The construction, configuration, training, testing, and validation of all models was performed using the Scikit-learn API and its dependencies. In the case of the neural network, we also use the Keras API and its dependencies.

5. Results

To analyze how $\omega \in \Omega$ sensors can influence the performance of the $\psi \in \mathsf{\Psi }$ models, we divide the experiments into three phases. In the first phase, we used all the features of the $\Omega$ set to train, evaluate and test the performance of the seven machine-learning models that belong to the $\mathsf{\Psi }$ set. In the second phase, we evaluated the performance of the $\psi \in \mathsf{\Psi }$ models using only the features of each sensor. The objective is to verify if any model presents good classification performance using the features of a single sensor. In the last phase of the experiment, we evaluated the performance of the $\psi \in \mathsf{\Psi }$ models from the most significant features highlighted by the feature importance analysis of the gradient boosting model. In this third phase, the goal is to verify if it is possible to use a subset of the $\Omega$ set to obtain a model $\psi \in \mathsf{\Psi }$ that is statistically equivalent to the best model obtained in the experiment of the first phase. If this is possible, it means that we can reduce the amount of information needed to distinguish passengers and drivers in the event of reading while driving.

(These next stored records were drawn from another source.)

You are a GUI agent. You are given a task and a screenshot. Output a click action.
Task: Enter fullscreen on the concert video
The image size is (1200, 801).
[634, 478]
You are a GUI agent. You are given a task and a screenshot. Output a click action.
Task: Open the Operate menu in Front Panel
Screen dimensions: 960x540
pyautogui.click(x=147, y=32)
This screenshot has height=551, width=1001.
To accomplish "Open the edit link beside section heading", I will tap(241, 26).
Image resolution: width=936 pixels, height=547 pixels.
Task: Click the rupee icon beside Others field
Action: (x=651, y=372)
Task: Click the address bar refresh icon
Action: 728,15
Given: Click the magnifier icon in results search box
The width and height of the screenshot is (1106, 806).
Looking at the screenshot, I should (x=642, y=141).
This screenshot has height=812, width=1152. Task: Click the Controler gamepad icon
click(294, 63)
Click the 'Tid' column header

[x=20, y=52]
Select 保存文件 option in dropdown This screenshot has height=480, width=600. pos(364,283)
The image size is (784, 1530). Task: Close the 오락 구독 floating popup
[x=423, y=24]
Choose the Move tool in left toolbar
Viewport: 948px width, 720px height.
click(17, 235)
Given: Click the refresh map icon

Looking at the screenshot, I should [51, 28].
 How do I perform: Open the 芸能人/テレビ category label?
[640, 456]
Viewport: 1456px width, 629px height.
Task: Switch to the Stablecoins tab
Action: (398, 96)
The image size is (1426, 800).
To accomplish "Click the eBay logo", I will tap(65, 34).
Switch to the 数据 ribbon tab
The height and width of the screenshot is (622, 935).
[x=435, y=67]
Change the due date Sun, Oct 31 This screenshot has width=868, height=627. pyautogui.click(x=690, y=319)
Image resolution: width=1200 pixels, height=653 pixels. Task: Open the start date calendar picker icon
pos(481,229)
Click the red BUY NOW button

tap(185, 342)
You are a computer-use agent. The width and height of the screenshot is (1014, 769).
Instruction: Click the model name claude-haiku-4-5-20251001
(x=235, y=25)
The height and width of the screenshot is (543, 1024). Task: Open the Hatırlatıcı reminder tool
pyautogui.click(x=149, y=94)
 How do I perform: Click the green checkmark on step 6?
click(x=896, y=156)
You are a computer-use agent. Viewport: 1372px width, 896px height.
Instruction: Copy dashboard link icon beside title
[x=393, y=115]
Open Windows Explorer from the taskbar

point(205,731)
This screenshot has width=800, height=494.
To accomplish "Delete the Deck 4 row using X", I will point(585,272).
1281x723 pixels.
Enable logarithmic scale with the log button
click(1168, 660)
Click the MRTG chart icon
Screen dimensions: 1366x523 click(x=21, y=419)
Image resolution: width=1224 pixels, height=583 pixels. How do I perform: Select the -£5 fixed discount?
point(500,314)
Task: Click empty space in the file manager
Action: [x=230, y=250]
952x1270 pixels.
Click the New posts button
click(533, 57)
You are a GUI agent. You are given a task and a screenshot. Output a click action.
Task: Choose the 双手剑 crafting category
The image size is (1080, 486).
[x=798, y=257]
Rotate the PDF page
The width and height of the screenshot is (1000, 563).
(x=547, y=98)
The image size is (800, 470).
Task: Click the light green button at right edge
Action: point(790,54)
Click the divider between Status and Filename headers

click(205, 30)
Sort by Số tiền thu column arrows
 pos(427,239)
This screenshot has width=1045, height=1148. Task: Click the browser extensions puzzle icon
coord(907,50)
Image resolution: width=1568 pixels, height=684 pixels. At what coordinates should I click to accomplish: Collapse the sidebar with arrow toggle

In all the experimental phases, we have set aside two third of the dataset to performing the training and validation of the model using 10-fold cross-validation methodology. Additionally, to ensure the stability of the models, in each phase, we repeated ten times the process of training and validation of the models using the 10-fold cross-validation methodology. To evaluate the performance of the models, we use the accuracy, precision, recall, F1-score, and Cohen kappa score that are well-known metrics for machine-learning designers.

The accuracy metric checks the proportion of correctly classified samples. When the accuracy reaches its maximum value (=1), it means that the model did not produce false positives and false negatives. The accuracy evaluates the overall performance of the classifier. In that sense, when we have unbalanced classes or a multiclass problem, the good accuracy rates may not reflect the actual performance of the model. For a better evaluation of the model, it is evident that besides the global vision of the metric accuracy, there is also a need for metrics such as precision and recall to evaluate the specificities of each class. The precision metric, for a $C_x$ class, checks the proportion of samples correctly classified as $C_x$ based on the examples that have been classified as $C_x$. In a classification problem, good precision rates indicate the correctness of the classifier. About the recall metric, this checks the proportion of samples that were classified as $C_x$ in function on the samples that should be classified as $C_x$. A good recall rate (≈1) indicates the completeness of the classifier.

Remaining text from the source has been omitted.